Раздача тем временем продолжалась, и суффет находил способы устранить все препятствия. Греки попытались было возразить по поводу разницы в валюте, но он снабдил их такими объяснениями, что они безропотно удалились. Негры потребовали белые раковины, которые используются для торговли во внутренних районах Африки, но когда он предложил послать за ними в Карфаген, они приняли деньги, как и все остальные. Но балеарцам было обещано нечто лучшее, а именно женщины. Суффет ответил, что для них ожидается целый караван девушек, но поход будет долгим и займёт ещё по крайней мере шесть месяцев. Когда они станут жирными и хорошо натертыми Бенджамином, их следует отправить на кораблях в порты Балеарских островов. Внезапно Зархас, теперь уже красивый и сильный, как шутник, вскочил на плечи своим друзьям и закричал: «Вы оставили что-нибудь из них для трупов?» – спросил он, указывая при этом на ворота Хамон в Карфагене. Медные пластины, которыми он был увешан сверху донизу, сверкали в последних лучах Солнца, и варвары верили, что могут различить на нём кровавый след. Каждый раз, когда Гискон хотел что-то сказать, их крики возобновлялись. Наконец он спустился размеренными шагами и запёрся в своей палатке. Когда он покидал его на рассвете, его переводчики, которые обычно спали снаружи, не шевелились; они лежали на спине с закрытыми глазами, высунутыми языками и посиневшими лицами. Из их ноздрей текла белая слизь, а конечности были окоченевшими, как будто все они замерзли ночью на морозе. У каждого на шее была небольшая петля из тростника.

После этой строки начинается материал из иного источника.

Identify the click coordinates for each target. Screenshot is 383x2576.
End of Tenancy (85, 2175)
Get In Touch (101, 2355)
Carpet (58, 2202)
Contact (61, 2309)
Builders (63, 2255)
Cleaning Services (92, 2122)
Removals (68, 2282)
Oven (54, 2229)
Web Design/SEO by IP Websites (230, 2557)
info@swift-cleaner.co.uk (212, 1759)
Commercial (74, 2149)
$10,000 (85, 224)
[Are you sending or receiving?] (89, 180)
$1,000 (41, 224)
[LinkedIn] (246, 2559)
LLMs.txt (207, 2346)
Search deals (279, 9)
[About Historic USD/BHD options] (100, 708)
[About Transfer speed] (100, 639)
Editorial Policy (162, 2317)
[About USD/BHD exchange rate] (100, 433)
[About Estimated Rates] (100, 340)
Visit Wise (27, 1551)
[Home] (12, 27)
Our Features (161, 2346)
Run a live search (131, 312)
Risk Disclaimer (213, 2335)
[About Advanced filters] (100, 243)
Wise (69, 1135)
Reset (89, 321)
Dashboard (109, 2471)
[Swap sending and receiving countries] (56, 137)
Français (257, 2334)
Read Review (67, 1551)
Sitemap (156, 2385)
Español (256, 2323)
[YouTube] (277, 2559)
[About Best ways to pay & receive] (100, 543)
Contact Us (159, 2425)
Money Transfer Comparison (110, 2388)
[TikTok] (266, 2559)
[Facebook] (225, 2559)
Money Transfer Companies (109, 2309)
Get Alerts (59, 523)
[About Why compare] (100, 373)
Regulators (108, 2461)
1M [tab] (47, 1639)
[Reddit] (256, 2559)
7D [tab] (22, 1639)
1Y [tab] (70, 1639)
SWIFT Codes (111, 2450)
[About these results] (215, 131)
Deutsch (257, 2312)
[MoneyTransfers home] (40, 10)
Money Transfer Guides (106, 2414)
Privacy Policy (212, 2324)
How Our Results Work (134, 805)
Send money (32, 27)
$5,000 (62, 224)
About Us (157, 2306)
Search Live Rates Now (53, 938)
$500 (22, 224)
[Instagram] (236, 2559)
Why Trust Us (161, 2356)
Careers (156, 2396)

С этого времени восстание не прекращалось. Убийство балеарцев, о котором напомнил Зархас, укрепило недоверие, внушенное Спендием. Они вообразили, что Республика каждый раз пытается их обмануть. Этому нужно положить конец! Без переводчиков лучше обойтись! Зархас пел военные песни с перевязью на голове; Автарит размахивал своим огромным мечом; Спендий шептал что-то одному или давал кинжал другому. Самые смелые пытались заплатить сами, в то время как те, кто был менее рьяным, хотели, чтобы раздача продолжалась. Теперь уже никто не выпускал его из объятий, и всеобщий гнев вылился в бурную ненависть к Гиско. Некоторые встали рядом с ним. Пока они выкрикивали оскорбления, их терпеливо выслушивали; но если они пытались произнести хоть слово в его защиту, их немедленно забрасывали камнями или отрубали головы ударом сабли сзади. Груда рюкзаков была краснее алтаря. Они становились ужасны после еды и после того, как выпивали вино!

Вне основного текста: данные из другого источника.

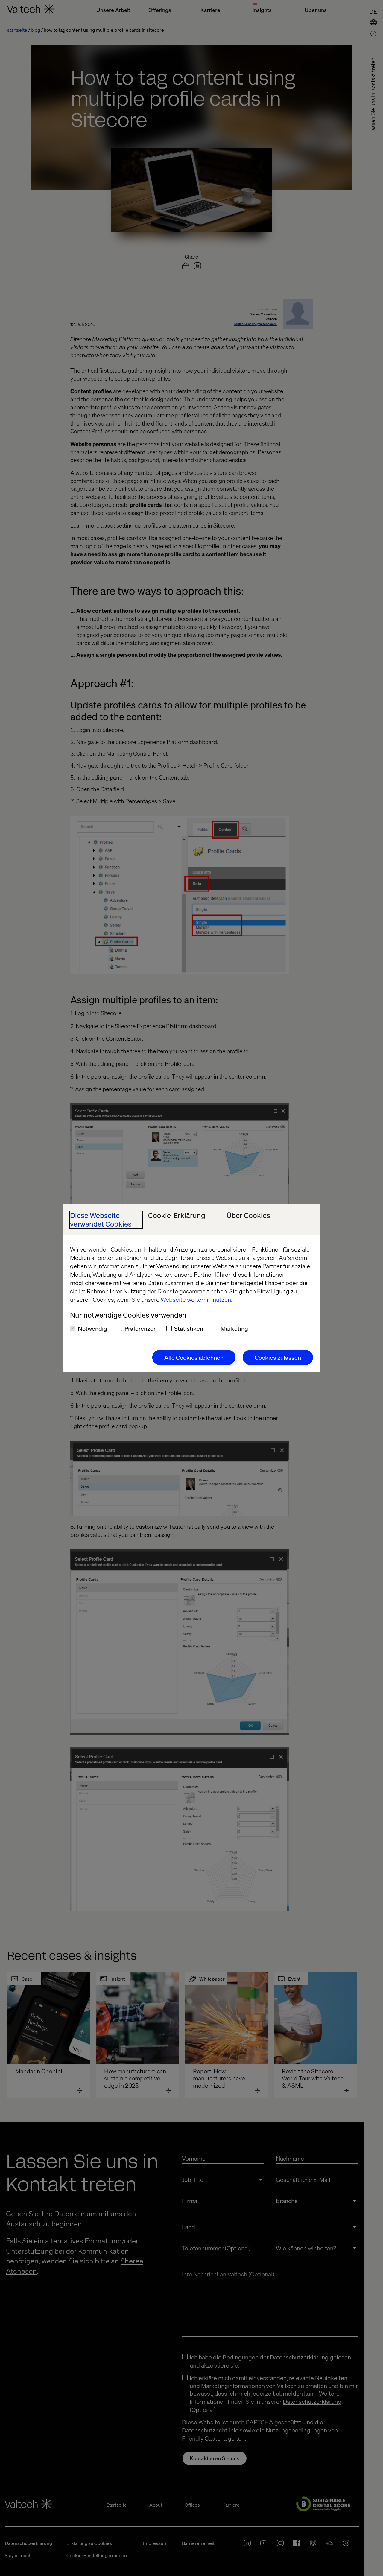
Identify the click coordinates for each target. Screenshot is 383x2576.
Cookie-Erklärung (176, 1215)
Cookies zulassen (278, 1357)
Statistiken (188, 1328)
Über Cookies (248, 1215)
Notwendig (92, 1328)
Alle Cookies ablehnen (194, 1357)
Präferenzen (140, 1328)
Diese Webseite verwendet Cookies (101, 1219)
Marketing (234, 1328)
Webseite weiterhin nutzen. (196, 1299)
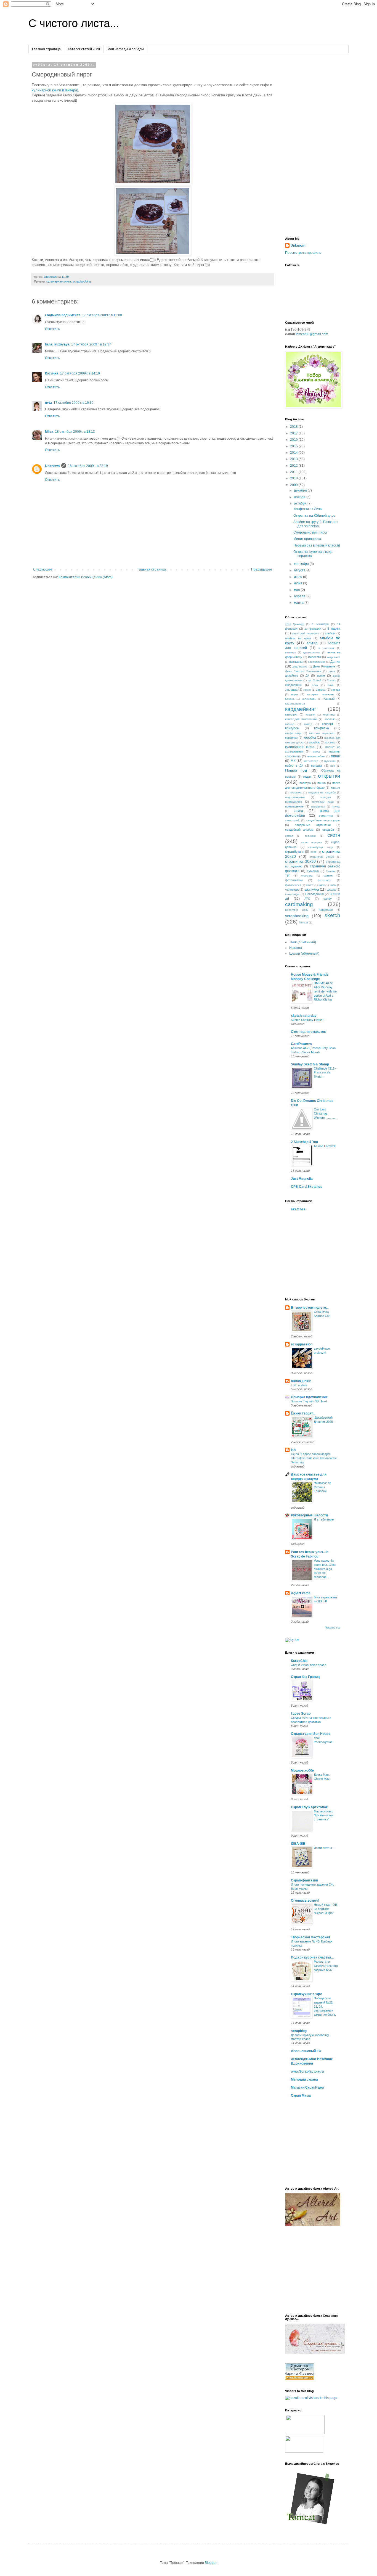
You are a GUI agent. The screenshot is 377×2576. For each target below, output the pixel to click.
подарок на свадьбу (322, 792)
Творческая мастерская (310, 1937)
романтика (326, 815)
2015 (294, 446)
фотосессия (293, 884)
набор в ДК (294, 765)
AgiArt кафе (300, 1593)
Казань (289, 698)
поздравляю (293, 801)
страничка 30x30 (300, 861)
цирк (321, 884)
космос (330, 742)
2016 (294, 440)
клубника (329, 714)
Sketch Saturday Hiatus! (307, 1020)
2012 (294, 466)
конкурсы (292, 728)
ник (332, 765)
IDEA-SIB (298, 1844)
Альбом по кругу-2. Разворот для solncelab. (315, 524)
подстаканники (295, 797)
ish (293, 1450)
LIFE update (299, 1385)
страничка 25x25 (322, 856)
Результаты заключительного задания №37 (326, 1965)
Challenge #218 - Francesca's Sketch (325, 1072)
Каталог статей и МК (84, 49)
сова (313, 851)
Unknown (52, 466)
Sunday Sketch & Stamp (310, 1064)
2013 (294, 459)
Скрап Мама (301, 2095)
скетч (333, 835)
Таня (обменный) (302, 942)
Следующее (42, 569)
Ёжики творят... (303, 1413)
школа (331, 889)
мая (297, 590)
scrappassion (301, 1344)
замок (307, 689)
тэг (287, 875)
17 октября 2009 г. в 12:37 (91, 344)
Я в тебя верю (324, 1519)
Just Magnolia (302, 1179)
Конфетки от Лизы (307, 509)
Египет (331, 680)
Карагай (328, 698)
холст (310, 884)
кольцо (289, 723)
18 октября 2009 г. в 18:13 (75, 432)
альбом (330, 633)
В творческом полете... (309, 1308)
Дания (335, 662)
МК (293, 761)
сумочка (313, 871)
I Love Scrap (300, 1713)
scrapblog (299, 2031)
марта (299, 603)
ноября (300, 497)
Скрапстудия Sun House (310, 1734)
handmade (326, 909)
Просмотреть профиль (303, 253)
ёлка (331, 685)
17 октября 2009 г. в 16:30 (74, 403)
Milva (49, 432)
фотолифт (324, 880)
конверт (327, 723)
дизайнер (291, 675)
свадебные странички (312, 825)
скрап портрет (311, 842)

Это было развлечение, запрещенное в пунических армиях под страхом смертной казни, и они поднимали свои кубки в сторону Карфагена, насмехаясь над его дисциплиной. Затем они вернулись к рабам казначейства и снова начали убивать. Слово «забастовка», хотя и различалось в разных языках, было понятно всем. Гиско прекрасно понимал, что страна бросила его на произвол судьбы, но, несмотря на ее неблагодарность, он не хотел её позорить. Когда они напомнили ему, что им были обещаны корабли, он поклялся Молохом обеспечить их сам за свой счет и, сняв с себя ожерелье из голубых камней, бросил его в толпу в подтверждение своей клятвы. Затем африканцы заявили свои права на зерно в соответствии с обязательствами, заключенными Великим Советом. Гиско разложил отчеты о Сисситии, написанные фиолетовым пигментом на овечьих шкурах, и зачитал все, что поступало в Карфаген месяц за месяцем и день за днем. Внезапно он остановился, широко раскрыв глаза, как будто только что обнаружил среди письмен свой смертный приговор. Древние, по сути, обманным путем снизили их, и цена на зерно, продаваемое в самый тяжелый период войны, была настолько низкой, что, несмотря на слепоту, в это было невозможно поверить.
– Говори! – закричали они, – Громче! Ах! Он пытается солгать, этот трус! Не доверяйте ему!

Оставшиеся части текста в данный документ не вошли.